MST use in Data Analysis, May 2020
The objective of this project is to understand and implement sequential and parallel algorithms for minimum-spanning-tree (MST) search in a graph, in order to be able to use efficient MST-Clustering methods and test it on public datasets.
Implementation of PRIM and BORUKVA -sequential algorithms for MST search- in file test-graph.cpp
Implementation of KRUSKAL -sequential algorithm for MST search- in file test-graph.cpp, requires class edge, class graph
*note: for parallel algorithm, we use the MPI (Message Passing Interface) standard for C/C++
Implementation of PRIM's algorithm adapted for parallel computing. in file parallel-prim.cpp
Implementation of GHS (Gallager-Humblet-Spira) algorithm for MST construction in asynchronous Message-passing model. in file ghs_fromscratch.cpp, requires class ghs_edge
Implementation of an MST-based k-clustering strategy. in file test-graph.cpp, requires class edge, class graph, class point, class cloud
Implementation of an MST-based k-clustering strategy, where k is unknown (using the silhouette method). in file test-graph.cpp, requires class edge, class graph, class point, class cloud
*Tests for tasks 1-4: Testing results and efficiency on randomly generated network-simulating graphs using the ASHIIP software, and custom graph GraphMatrix2.txt for gallager *Tests for tasks 5-6: Testing results and efficiency on public datasets such as iris.csv and cereals.csv
First generate a graph using $java -jar ashiip_gui.jar You will need to enter graph size and other desired properties.
Compile using $make test-graph.
Then convert the graph to a readable format using our friend javiertheconverter.cpp $./javiertheconverter < Graphexample.txt
Then feel free to test the program on test-graph.cpp $./test-graph < example.txt
Use $make parallel_prim to compile. Execute using $mpirun -n p ./parallel_prim where p is the desired number of processors. A graph is randomly generated. You can change maxWeight and V (number of vertices in the file parallel_prim.cpp). If you want to test on a custom imput, make sure it is of the following adjacency matrix .txt format:
3 \n INF 1 2 \n 1 INF INF \n 2 INF INF \n
*note: at this point in time, the program freezes after a certain amount of time. Lines in cyan are confirmed MST branches. The execution on our example graph stops before it finds the last MST branch (6--8).
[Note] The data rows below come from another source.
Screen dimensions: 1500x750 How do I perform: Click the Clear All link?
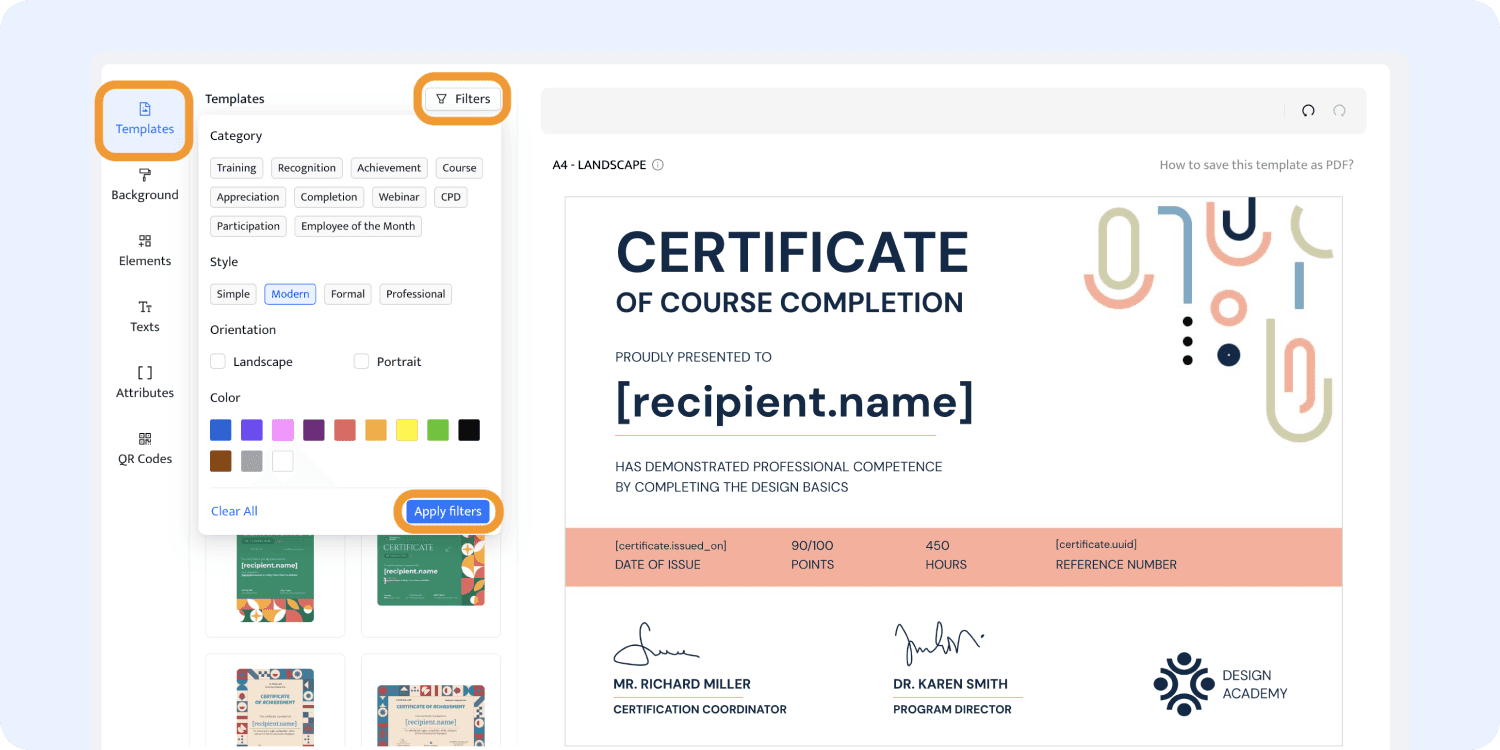[x=234, y=511]
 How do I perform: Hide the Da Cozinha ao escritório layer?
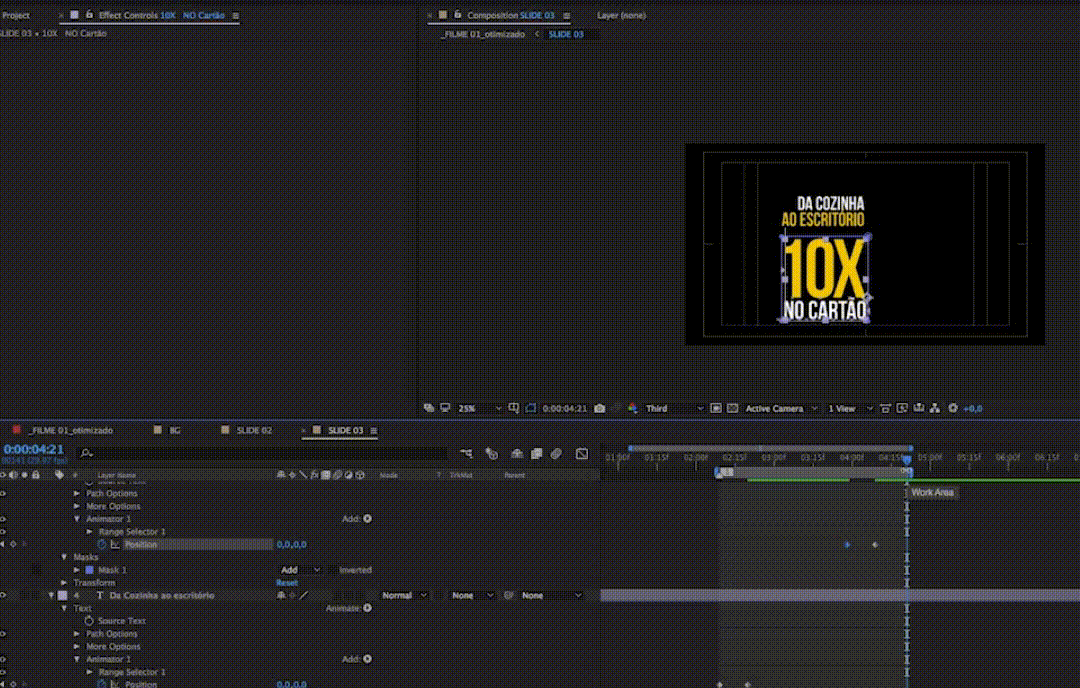[x=3, y=595]
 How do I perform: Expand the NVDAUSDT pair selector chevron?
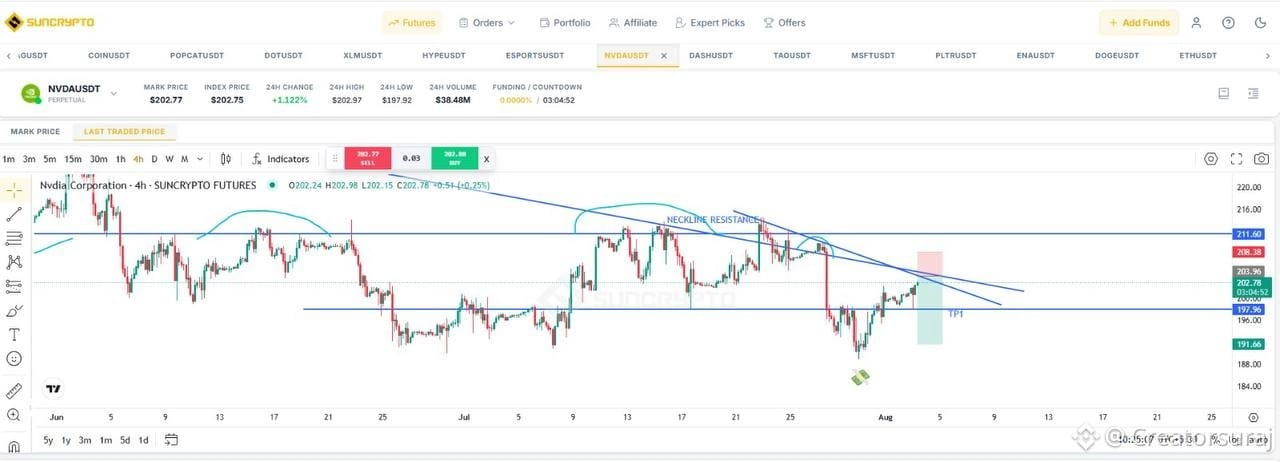113,94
Use $make gallager to compile.
Execute using $mpirun -np p gallager < Input.txt where p is the number of vertices in the graph. Input must be in the ajacency matrix format. You can use our custom graph GraphMatrix2.txt, with 9 vertices. Be careful that all edge weights be distinct, otherwise fragmentIDs may not be unique.
On our school computers, this would be $mpirun -np 9 -host perone:3,radius:3,metacarpe:3 gallager < GraphMatrix2.txt
Once test-graph.cpp compiled, you can test the clustering method with $./test-graph < input.txt (input.txt here is just to launch the executable). It will create a cluster out of the .csv file mentionned in the main function, after ESSAI CLUSTERING. Then it will determine the optimal k number of clusters for the dataset, thanks to the silhouette evaluation.
Without changing the test-graph.cpp, $./test-graph < input.txt apply the methods on the iris.csv dataset. To change the number of clusters, change the nb_clusters integer in the main function.
You can try it on cereales.csv by uncommenting lines 658-662 and commenting lines 664-668.
You can feel free to test the clustering method on test-graph.cpp on other csv files. However, provide the file name csv_filename, the desired number of cluster nb_cluster, the point space dimension nb_dim (WITHOUT THE POINTS NAMES), the number of points nb_samples (without the first line containing the names of coordinates), and the name column index colonne_noms (if it is the first column, enter 0). If you decide to change csv file, the file must respect one space between point coordinates at each line.